Certains des porte-avions du monde sont neufs, hérissés d'avions et capables de faire le tour du monde sans ravitaillement. D'autres, quant à eux, ont au moins un demi-siècle et ne transportent qu'une poignée d'avions obsolètes, quittant rarement leur base.

Voici un aperçu complet de la flotte mondiale.

Les États-Unis exploitent désormais 10 Nimitz-classe "supercarriers", porte-avions qui éclipsent tous les autres flat-tops dans le monde à la fois en taille et en capacité.

Les Nimitz Les transporteurs mesurent 1 092 pieds de long et pèsent 101 600 tonnes et 60 % plus gros que leurs homologues les plus proches, le reine Elizabeth classer. Chaque navire est propulsé à des vitesses supérieures à 30 nœuds par une paire de réacteurs nucléaires, ce qui leur donne une portée presque illimitée. Les navires sont construits avec de l'acier à haute résistance pour la protection, avec des couches de Kevlar sur les espaces vitaux.

Chaque Nimitz transporte généralement une escadre aérienne composée de 24 F/A-18C Hornet, 24 F/AE/F Super Hornet, 4 à 5 E/A-18G Growler avions de guerre électronique, 4 E-2D Hawkeye aéroporté d'alerte précoce et de contrôle, 2 Avion de transport C-2 Greyhound et 6 hélicoptères Seahawk.

En plus de Nimitz-classe, la marine américaine exploite également neuf navires de quai d'atterrissage pour hélicoptères de la Guêpe et Amérique Des classes. Ces navires mesurent 843 pieds de long et déplacent environ 40 000 tonnes. Les navires sont conçus pour transporter des éléments aériens et terrestres d'une force de débarquement du corps des Marines des États-Unis et ont des ponts d'envol de type porte-avions sur toute la longueur.

Chaque navire peut transporter 10 transports à rotors basculants MV-22 Osprey, 4 hélicoptères de transport lourd CH-53E, 3 hélicoptères UH-1 Huey, 4 hélicoptères d'attaque AH-1Z et 6 avions à réaction AV-8B Harrier. Avec une modification minimale, chaque Guêpe peut transporter 24 Harriers.

Les Amérique La classe est optimisée pour transporter des unités d'aviation marine et peut transporter quelques Ospreys supplémentaires. Dans un avenir proche, le F-35B Joint Strike Fighter remplacera les Harrier sur une base 1:1, et le Amérique sera capable de supporter jusqu'à 20 F-35B à la fois.
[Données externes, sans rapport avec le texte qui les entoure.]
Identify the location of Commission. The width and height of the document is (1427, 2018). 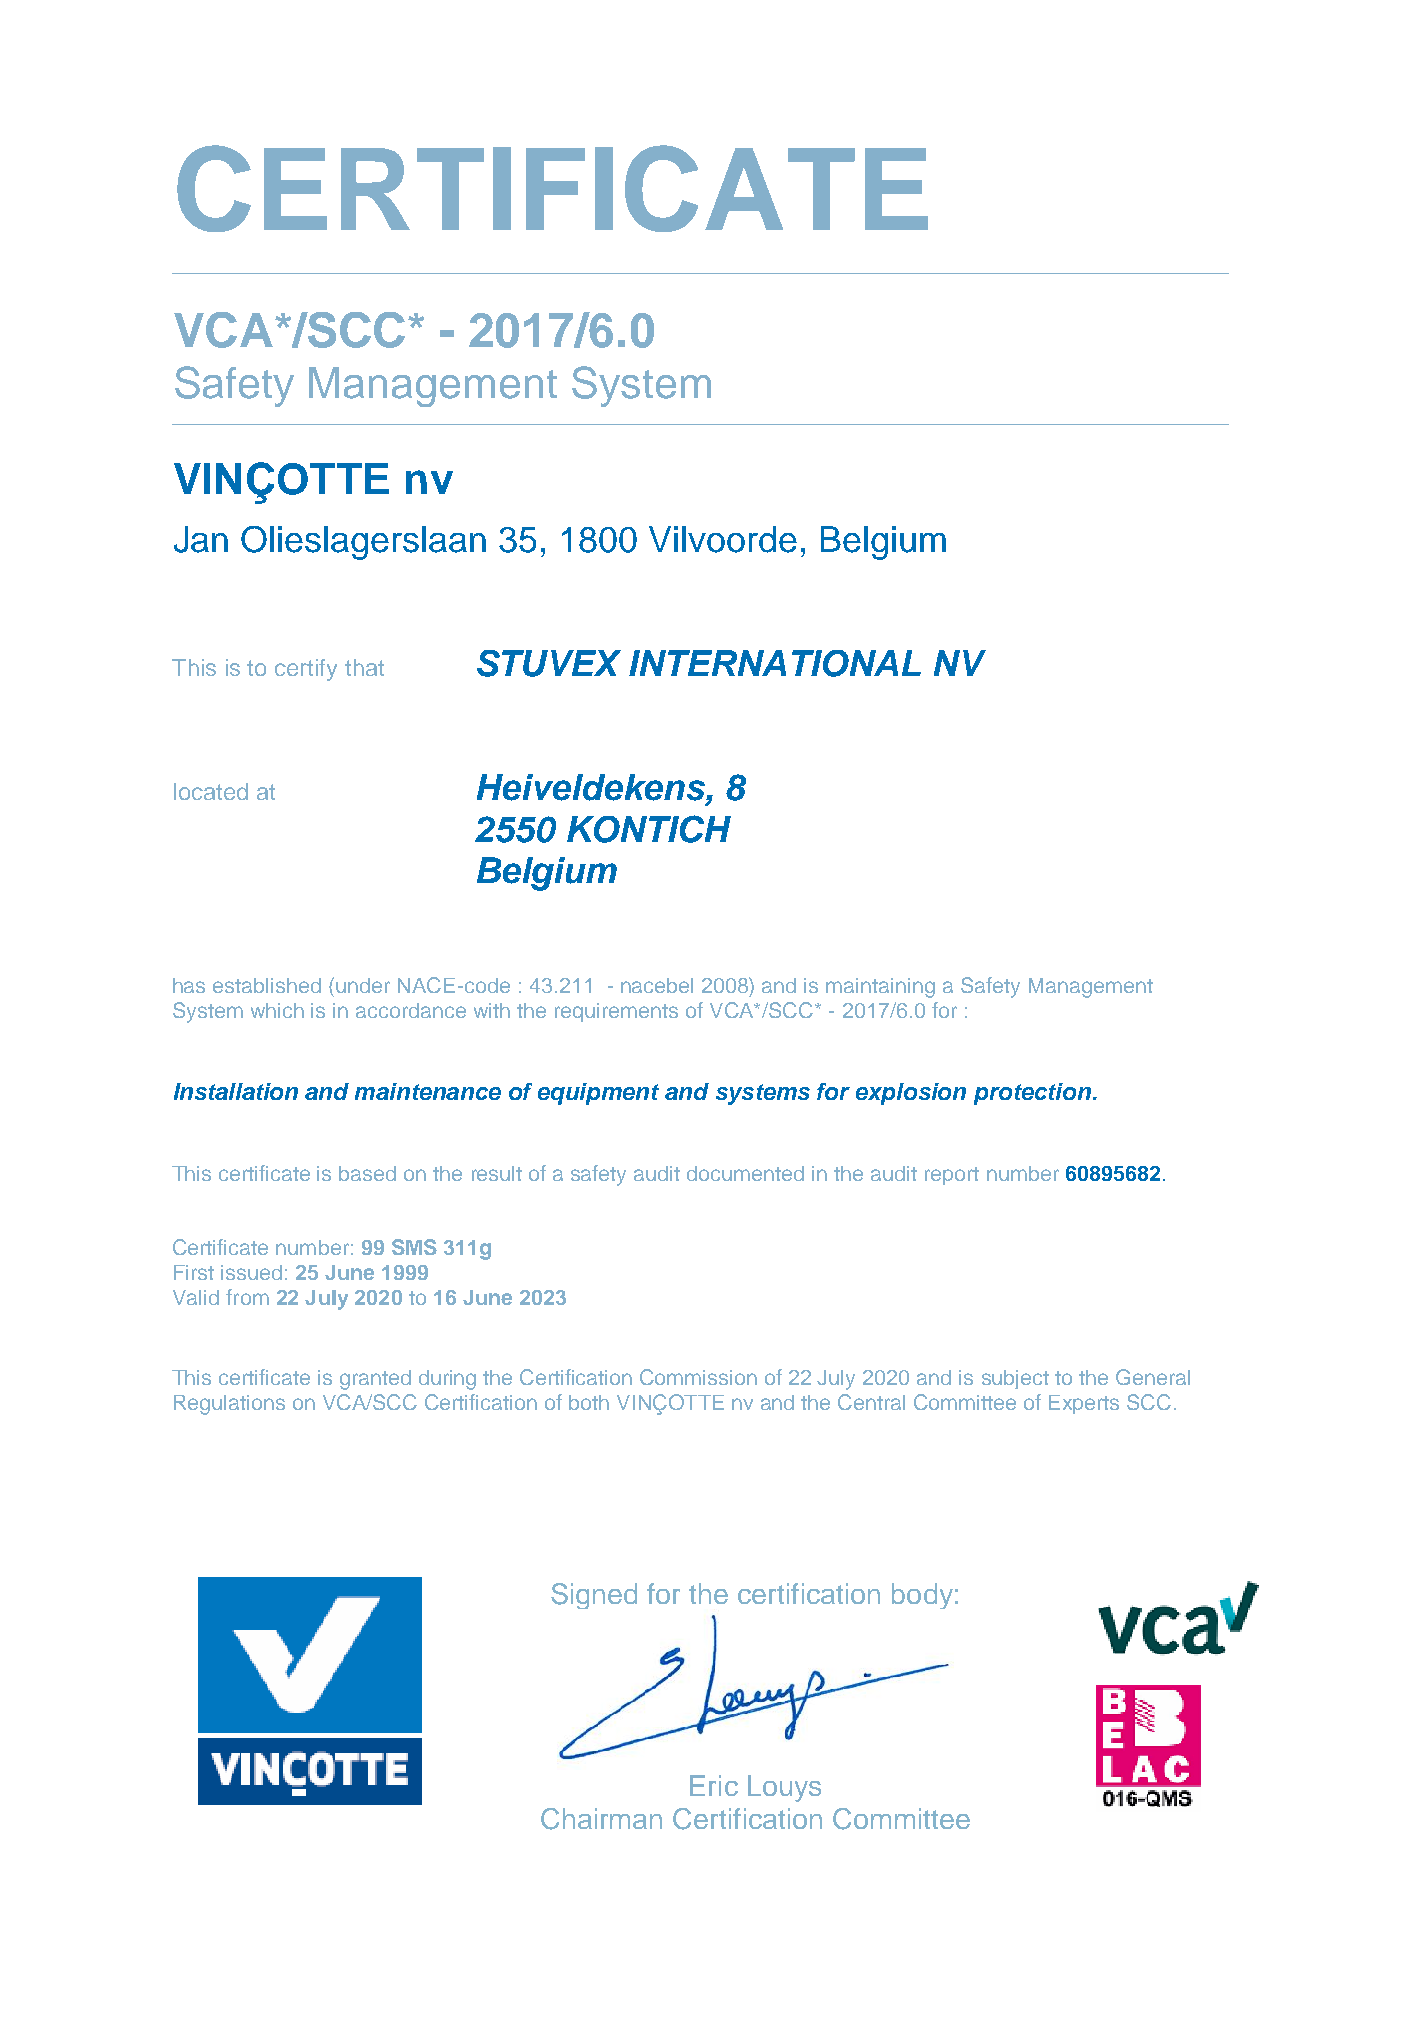
(698, 1377).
Plusieurs nouveaux supercarriers, USS Gerald R. Ford, USS John F. Kennedy, USS Entreprise, et USS Doris Miller&mdashle premier navire de guerre à porter le nom d'un marin noir (et d'un marin enrôlé)&mdashare en construction. Un Amérique-classe navire, USS Tripoli, est également en cours de développement.

L'ère des supercarriers comme l'USS Gerald R. Ford pourrait bientôt prendre fin. Plus tôt cette année, le secrétaire par intérim de la Marine Thomas Modly a déclaré Rapport sur la défense et l'aérospatiale la Marine ne peut plus acheter de porte-avions de cette classe.